EXERCISE PROMPT: List every line below that contains the string "height".

--- start RECORDS FOR PROCESSING ---

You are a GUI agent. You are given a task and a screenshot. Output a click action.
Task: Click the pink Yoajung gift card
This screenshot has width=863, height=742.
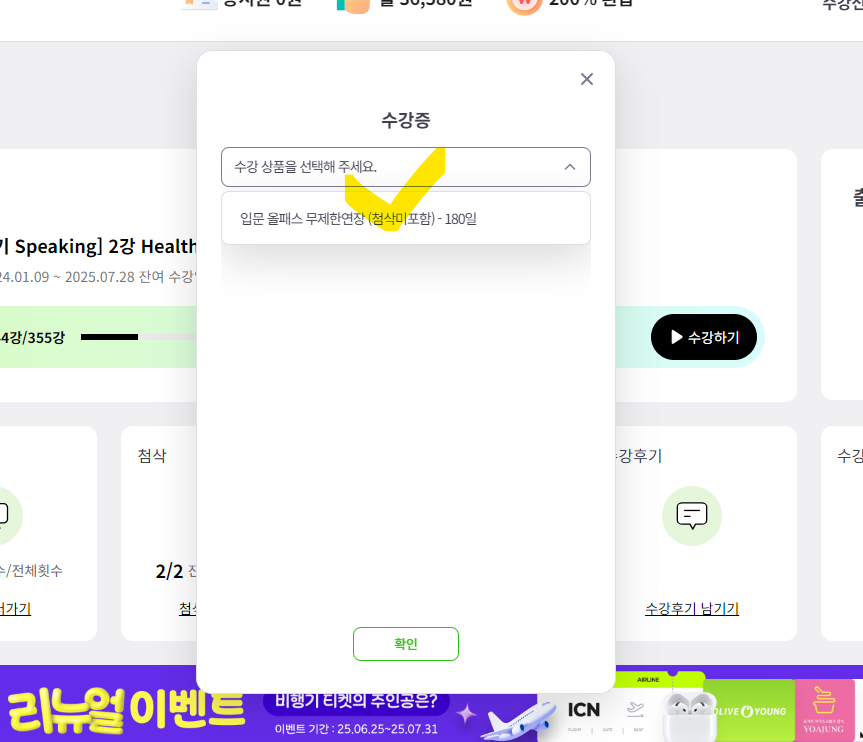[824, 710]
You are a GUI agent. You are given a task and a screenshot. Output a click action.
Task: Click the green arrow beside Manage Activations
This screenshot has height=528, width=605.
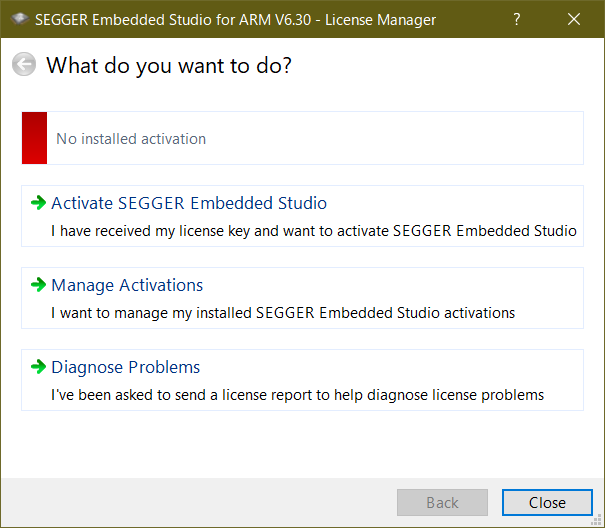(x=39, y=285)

--- end RECORDS FOR PROCESSING ---

SOLVED PROBLEM:
This screenshot has width=863, height=742.
This screenshot has height=528, width=605.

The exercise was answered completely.